My identity has been withheld to protect me from retribution.

Sunday, September 05, 2004

Those Who Can, Teach.

There is a lot to be said for the joys of being a teacher. I was a teacher for three years, teaching English to children of immigrants, autistic kids, and anyone who needed extra attention.

But if you asked me to remember the faces and names of every teacher I've ever had, I would fail. There are some that stick out especially; ones who were gifted or crazy. But most have faded until a blow to the head brings them back again.

A teacher is just one (if an important one) of the billions of factors that form a child's brain, factors which recede in necessity as life goes on and their direction takes better shape.


When I have an all-night whiskey bender with a former roommate and good friend, and spend the night on a cat-fur covered couch, and I stumble out into the daylight to attempt finding my car to get some contact saline, and I run into a former student who does not remember my name or even where the hell I'm from, (Mahita, from India, who needed help on her verb conjugation. HAH!!) but instead gives into her base impulses to reel from those who reek of scotch and cat piss, those who are red-eyed and itchy, those who are inexplicably happy to see you, then maybe the benefits of teaching are not so easily apparent. Especially when they squeak and hop on their bike, pedaling as fast as the drag from all those pink streamers will allow.

I reiterate.

When I walk into Denny's on said morning, and all I'm thinking of is a little tub of ranch dressing to dip my fries in, and I run into another prior student who has no idea who I am (Dennis, from Korea, SAT vocabulary!! Yes!!) but hides behind his mom at the prospect of an adult's salary meaning that Moons Over My Hammy are a gourmet treat and that clothes must always look slept in, then maybe, just maybe, we should let the little tots teach themselves the old fashioned way- a lion pit and two sticks. If the adorable little scamps can't figure out how to make fire before the lions get hungry, then the eternal scales of pass/fail land on the "wanting" side and the lesson is over.

Thursday, September 02, 2004

Secrets of Arlington

I don't think you've ever really lived somewhere until you can say you know all the little secret places. I was out looking for new apartments (I'll graduate eventually and I'd love to stay around here) when I stumbled on some places that deserve an internet cataloging. I live in Rosslyn, which is the part of Arlington closest to DC. There are parts insanely built up around the main roads, while there are these little forgotten neighborhoods off the side streets. Here are some of the strange things you should see.

The Church of the Holy Spigot

This is the Arlington United Methodist Church, located at the corner of Fort Meyer and Key. On top of a Chevron Station, also located at the corner of Fort Meyer and Key. When you start to feel the Holy Spirit come over you and you feel dizzy, for the sake of the souls in three city blocks, don't light a prayer candle. Remember, it's the fumes and not the puddles. Stop, drop, and roll.

Freedom Park

Freedom Park is part of the Newseum, the DC musuem for news and broadcasting. They wanted to put a park in Rosslyn, but discovered that there was, in fact, stuff already here.
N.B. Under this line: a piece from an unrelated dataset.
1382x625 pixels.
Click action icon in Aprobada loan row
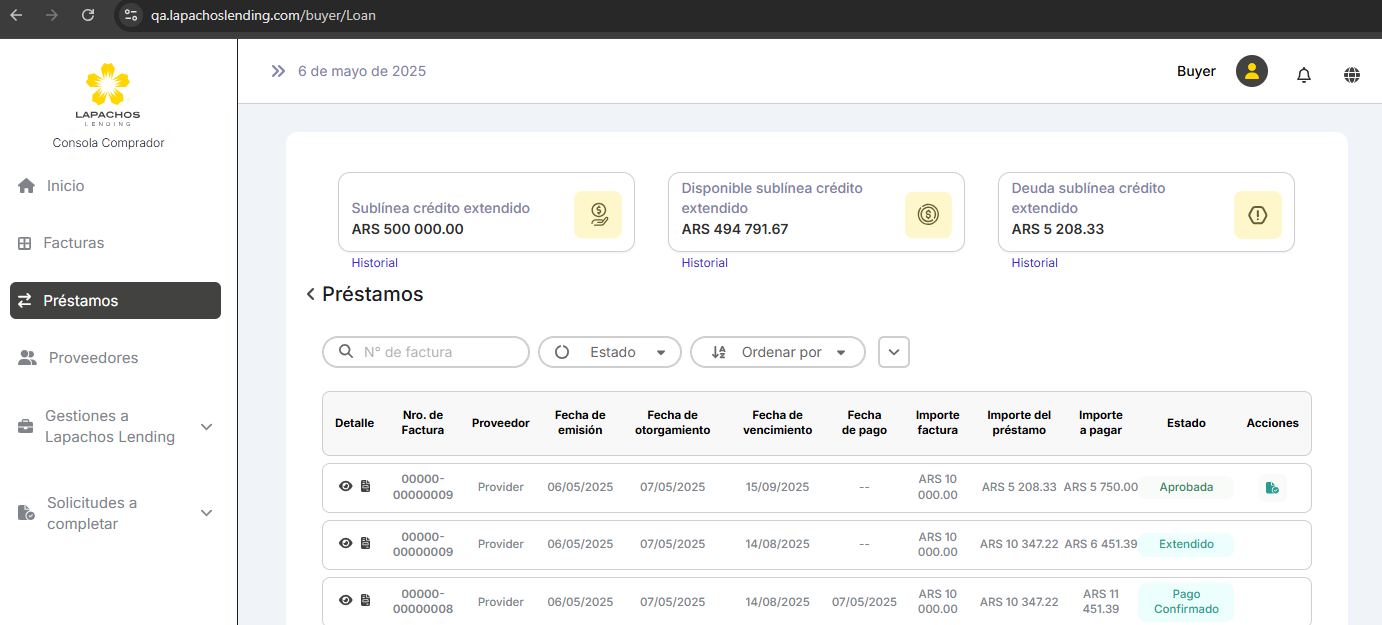click(1271, 488)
So they built a platform over Wilson Boulevard and most of Lynn Street and put a park on it. So, come enjoy the flowers, the wide views, and the fact that you're 30 feet up in the air. The flame statue in the background is engraved with the names of journalists killed in action.

Key Boulevard Community Garden

Walking along Key towards Quinn, there is this beautiful garden. I've seen people tending to it, but I'm not sure who's allowed to take stuff from it. I want to find out, because someone is growing habanero peppers and I like to put those in my omelettes. They've also just started on the pumpkins for this fall. The temptation to launch one off of Freedom Park (see above) must be overwhelming.

Abode of Grooviliciousness

Down several one-way streets, and past multiple signs that say dead end, I found this house. The picture will never do it justice, because the place just shines. I want to live next to this house. Sure, my place will look bland, but every party will be filled with wacky neighbor stories and the gentle smell of patchouli wafting over the fence.